▸ **Stored data**
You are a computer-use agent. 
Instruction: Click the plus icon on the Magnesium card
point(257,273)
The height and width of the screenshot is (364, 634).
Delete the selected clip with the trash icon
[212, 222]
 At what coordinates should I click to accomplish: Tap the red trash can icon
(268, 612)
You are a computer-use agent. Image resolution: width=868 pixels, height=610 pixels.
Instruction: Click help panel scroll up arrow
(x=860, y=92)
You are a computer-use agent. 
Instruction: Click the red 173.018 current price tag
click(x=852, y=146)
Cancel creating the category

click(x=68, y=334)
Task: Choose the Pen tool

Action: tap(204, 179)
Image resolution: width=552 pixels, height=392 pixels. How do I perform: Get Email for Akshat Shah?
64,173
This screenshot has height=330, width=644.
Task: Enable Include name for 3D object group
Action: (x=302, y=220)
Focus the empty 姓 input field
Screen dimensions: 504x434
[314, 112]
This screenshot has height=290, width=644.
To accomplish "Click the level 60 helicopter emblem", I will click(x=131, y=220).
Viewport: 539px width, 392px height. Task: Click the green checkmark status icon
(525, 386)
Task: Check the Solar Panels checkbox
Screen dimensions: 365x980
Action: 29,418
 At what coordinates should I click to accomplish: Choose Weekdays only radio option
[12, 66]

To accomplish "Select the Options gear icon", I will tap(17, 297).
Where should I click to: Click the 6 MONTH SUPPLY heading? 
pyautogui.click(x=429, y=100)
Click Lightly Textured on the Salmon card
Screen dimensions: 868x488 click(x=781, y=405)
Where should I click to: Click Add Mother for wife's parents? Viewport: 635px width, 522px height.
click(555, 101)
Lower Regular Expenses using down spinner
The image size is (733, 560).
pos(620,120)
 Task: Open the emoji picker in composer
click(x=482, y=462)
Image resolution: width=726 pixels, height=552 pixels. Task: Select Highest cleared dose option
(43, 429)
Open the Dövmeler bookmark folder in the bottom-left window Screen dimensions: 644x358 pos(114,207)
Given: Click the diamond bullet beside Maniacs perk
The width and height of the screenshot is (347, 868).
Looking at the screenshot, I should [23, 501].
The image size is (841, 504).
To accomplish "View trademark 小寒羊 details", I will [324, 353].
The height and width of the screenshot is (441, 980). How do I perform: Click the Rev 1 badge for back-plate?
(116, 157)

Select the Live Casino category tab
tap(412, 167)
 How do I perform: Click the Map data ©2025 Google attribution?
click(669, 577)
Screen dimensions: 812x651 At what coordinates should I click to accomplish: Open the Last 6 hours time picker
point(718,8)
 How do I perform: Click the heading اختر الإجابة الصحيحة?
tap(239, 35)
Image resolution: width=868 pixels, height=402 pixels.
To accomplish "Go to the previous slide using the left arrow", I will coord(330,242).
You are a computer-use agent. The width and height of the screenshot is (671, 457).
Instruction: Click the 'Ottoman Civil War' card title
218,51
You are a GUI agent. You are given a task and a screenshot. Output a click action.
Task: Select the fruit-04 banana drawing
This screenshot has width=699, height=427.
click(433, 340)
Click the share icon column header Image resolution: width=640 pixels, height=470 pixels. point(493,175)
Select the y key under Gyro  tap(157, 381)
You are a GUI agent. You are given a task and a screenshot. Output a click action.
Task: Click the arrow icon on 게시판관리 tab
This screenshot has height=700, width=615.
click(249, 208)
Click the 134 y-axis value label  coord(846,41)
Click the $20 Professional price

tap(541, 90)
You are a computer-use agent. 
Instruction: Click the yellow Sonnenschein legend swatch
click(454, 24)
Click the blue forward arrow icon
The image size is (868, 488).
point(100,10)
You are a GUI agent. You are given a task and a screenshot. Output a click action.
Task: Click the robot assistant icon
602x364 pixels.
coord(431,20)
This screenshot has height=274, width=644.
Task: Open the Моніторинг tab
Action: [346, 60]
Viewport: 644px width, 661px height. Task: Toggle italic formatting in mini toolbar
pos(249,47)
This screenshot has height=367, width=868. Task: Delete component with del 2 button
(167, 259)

▸ **WHAT THE TASK ASKS**
Among the lines above, show every one that contains the string "will".

▸ **FINISHED EXERCISE**
To accomplish "Click the level 60 helicopter emblem", I will click(x=131, y=220).
To accomplish "Select the Options gear icon", I will tap(17, 297).
To accomplish "View trademark 小寒羊 details", I will [324, 353].
To accomplish "Go to the previous slide using the left arrow", I will coord(330,242).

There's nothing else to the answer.